**Instruction**
Please return the material below line for line, with every character unchanged.

**Data supplied**
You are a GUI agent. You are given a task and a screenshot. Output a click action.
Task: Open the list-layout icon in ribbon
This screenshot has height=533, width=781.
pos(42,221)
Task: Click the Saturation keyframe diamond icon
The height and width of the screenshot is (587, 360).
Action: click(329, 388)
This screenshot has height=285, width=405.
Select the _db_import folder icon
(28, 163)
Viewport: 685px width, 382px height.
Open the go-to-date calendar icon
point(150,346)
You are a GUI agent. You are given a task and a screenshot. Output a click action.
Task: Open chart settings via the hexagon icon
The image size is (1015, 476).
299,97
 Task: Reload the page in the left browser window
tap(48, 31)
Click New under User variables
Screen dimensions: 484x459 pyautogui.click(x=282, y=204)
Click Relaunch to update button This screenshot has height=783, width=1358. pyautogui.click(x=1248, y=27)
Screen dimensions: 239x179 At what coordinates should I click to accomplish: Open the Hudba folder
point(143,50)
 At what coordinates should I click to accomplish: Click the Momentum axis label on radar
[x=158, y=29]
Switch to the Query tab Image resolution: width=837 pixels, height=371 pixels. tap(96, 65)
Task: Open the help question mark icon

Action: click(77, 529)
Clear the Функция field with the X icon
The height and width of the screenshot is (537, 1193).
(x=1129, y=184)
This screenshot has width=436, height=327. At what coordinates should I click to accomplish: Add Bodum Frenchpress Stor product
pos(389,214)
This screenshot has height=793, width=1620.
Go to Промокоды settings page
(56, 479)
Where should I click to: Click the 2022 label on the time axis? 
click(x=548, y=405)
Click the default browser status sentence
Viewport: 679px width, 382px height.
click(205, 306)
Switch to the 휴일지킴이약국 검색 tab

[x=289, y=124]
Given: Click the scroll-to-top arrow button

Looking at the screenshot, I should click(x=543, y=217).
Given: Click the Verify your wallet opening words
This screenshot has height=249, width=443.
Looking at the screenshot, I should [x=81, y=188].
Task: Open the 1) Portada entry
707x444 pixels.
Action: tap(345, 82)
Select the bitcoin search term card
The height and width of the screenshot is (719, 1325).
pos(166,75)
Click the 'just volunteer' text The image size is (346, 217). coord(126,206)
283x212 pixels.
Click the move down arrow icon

**Answer to the problem**
You are a GUI agent. You are given a task and a screenshot. Output a click action.
Task: Open the list-layout icon in ribbon
This screenshot has height=533, width=781.
pos(42,221)
Task: Click the Saturation keyframe diamond icon
The height and width of the screenshot is (587, 360).
Action: click(329, 388)
This screenshot has height=285, width=405.
Select the _db_import folder icon
(28, 163)
Viewport: 685px width, 382px height.
Open the go-to-date calendar icon
point(150,346)
You are a GUI agent. You are given a task and a screenshot. Output a click action.
Task: Open chart settings via the hexagon icon
The image size is (1015, 476).
299,97
 Task: Reload the page in the left browser window
tap(48, 31)
Click New under User variables
Screen dimensions: 484x459 pyautogui.click(x=282, y=204)
Click Relaunch to update button This screenshot has height=783, width=1358. pyautogui.click(x=1248, y=27)
Screen dimensions: 239x179 At what coordinates should I click to accomplish: Open the Hudba folder
point(143,50)
 At what coordinates should I click to accomplish: Click the Momentum axis label on radar
[x=158, y=29]
Switch to the Query tab Image resolution: width=837 pixels, height=371 pixels. tap(96, 65)
Task: Open the help question mark icon

Action: click(77, 529)
Clear the Функция field with the X icon
The height and width of the screenshot is (537, 1193).
(x=1129, y=184)
This screenshot has width=436, height=327. At what coordinates should I click to accomplish: Add Bodum Frenchpress Stor product
pos(389,214)
This screenshot has height=793, width=1620.
Go to Промокоды settings page
(56, 479)
Where should I click to: Click the 2022 label on the time axis? 
click(x=548, y=405)
Click the default browser status sentence
Viewport: 679px width, 382px height.
click(205, 306)
Switch to the 휴일지킴이약국 검색 tab

[x=289, y=124]
Given: Click the scroll-to-top arrow button

Looking at the screenshot, I should click(x=543, y=217).
Given: Click the Verify your wallet opening words
This screenshot has height=249, width=443.
Looking at the screenshot, I should [x=81, y=188].
Task: Open the 1) Portada entry
707x444 pixels.
Action: tap(345, 82)
Select the bitcoin search term card
The height and width of the screenshot is (719, 1325).
pos(166,75)
Click the 'just volunteer' text The image size is (346, 217). coord(126,206)
283x212 pixels.
Click the move down arrow icon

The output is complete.